TRY IT: Please reproduce the entries that follow without a single difference.

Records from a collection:
###

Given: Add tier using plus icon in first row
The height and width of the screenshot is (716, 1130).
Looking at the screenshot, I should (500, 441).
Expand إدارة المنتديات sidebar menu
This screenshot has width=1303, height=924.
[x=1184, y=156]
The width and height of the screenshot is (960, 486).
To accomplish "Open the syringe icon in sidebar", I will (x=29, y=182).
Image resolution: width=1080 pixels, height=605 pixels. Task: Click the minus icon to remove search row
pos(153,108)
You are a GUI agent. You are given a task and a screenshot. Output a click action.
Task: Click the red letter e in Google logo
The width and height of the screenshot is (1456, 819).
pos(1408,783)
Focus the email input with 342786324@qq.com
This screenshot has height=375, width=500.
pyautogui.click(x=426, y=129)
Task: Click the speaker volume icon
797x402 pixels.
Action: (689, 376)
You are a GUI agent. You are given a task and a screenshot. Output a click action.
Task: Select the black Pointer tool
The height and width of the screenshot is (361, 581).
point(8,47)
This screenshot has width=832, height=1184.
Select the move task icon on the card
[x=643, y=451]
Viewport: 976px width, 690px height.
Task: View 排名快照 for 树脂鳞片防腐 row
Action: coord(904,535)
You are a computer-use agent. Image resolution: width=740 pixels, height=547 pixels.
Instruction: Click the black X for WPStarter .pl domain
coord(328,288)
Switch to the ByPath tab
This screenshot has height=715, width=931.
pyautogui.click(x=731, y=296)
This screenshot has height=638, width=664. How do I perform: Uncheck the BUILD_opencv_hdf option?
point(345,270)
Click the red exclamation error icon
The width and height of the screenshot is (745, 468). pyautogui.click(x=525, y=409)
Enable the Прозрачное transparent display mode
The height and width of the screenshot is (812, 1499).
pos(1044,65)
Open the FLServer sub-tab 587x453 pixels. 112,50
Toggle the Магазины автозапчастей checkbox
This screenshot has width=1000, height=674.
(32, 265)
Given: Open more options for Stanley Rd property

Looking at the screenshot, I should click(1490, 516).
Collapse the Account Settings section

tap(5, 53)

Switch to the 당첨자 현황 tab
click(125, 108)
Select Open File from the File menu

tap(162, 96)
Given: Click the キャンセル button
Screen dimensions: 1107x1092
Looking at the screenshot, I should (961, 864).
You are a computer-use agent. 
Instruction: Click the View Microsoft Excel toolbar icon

###

REPLY:
Given: Add tier using plus icon in first row
The height and width of the screenshot is (716, 1130).
Looking at the screenshot, I should (500, 441).
Expand إدارة المنتديات sidebar menu
This screenshot has width=1303, height=924.
[x=1184, y=156]
The width and height of the screenshot is (960, 486).
To accomplish "Open the syringe icon in sidebar", I will (x=29, y=182).
Image resolution: width=1080 pixels, height=605 pixels. Task: Click the minus icon to remove search row
pos(153,108)
You are a GUI agent. You are given a task and a screenshot. Output a click action.
Task: Click the red letter e in Google logo
The width and height of the screenshot is (1456, 819).
pos(1408,783)
Focus the email input with 342786324@qq.com
This screenshot has height=375, width=500.
pyautogui.click(x=426, y=129)
Task: Click the speaker volume icon
797x402 pixels.
Action: (689, 376)
You are a GUI agent. You are given a task and a screenshot. Output a click action.
Task: Select the black Pointer tool
The height and width of the screenshot is (361, 581).
point(8,47)
This screenshot has width=832, height=1184.
Select the move task icon on the card
[x=643, y=451]
Viewport: 976px width, 690px height.
Task: View 排名快照 for 树脂鳞片防腐 row
Action: coord(904,535)
You are a computer-use agent. Image resolution: width=740 pixels, height=547 pixels.
Instruction: Click the black X for WPStarter .pl domain
coord(328,288)
Switch to the ByPath tab
This screenshot has height=715, width=931.
pyautogui.click(x=731, y=296)
This screenshot has height=638, width=664. How do I perform: Uncheck the BUILD_opencv_hdf option?
point(345,270)
Click the red exclamation error icon
The width and height of the screenshot is (745, 468). pyautogui.click(x=525, y=409)
Enable the Прозрачное transparent display mode
The height and width of the screenshot is (812, 1499).
pos(1044,65)
Open the FLServer sub-tab 587x453 pixels. 112,50
Toggle the Магазины автозапчастей checkbox
This screenshot has width=1000, height=674.
(32, 265)
Given: Open more options for Stanley Rd property

Looking at the screenshot, I should click(1490, 516).
Collapse the Account Settings section

tap(5, 53)

Switch to the 당첨자 현황 tab
click(125, 108)
Select Open File from the File menu

tap(162, 96)
Given: Click the キャンセル button
Screen dimensions: 1107x1092
Looking at the screenshot, I should (961, 864).
You are a computer-use agent. 
Instruction: Click the View Microsoft Excel toolbar icon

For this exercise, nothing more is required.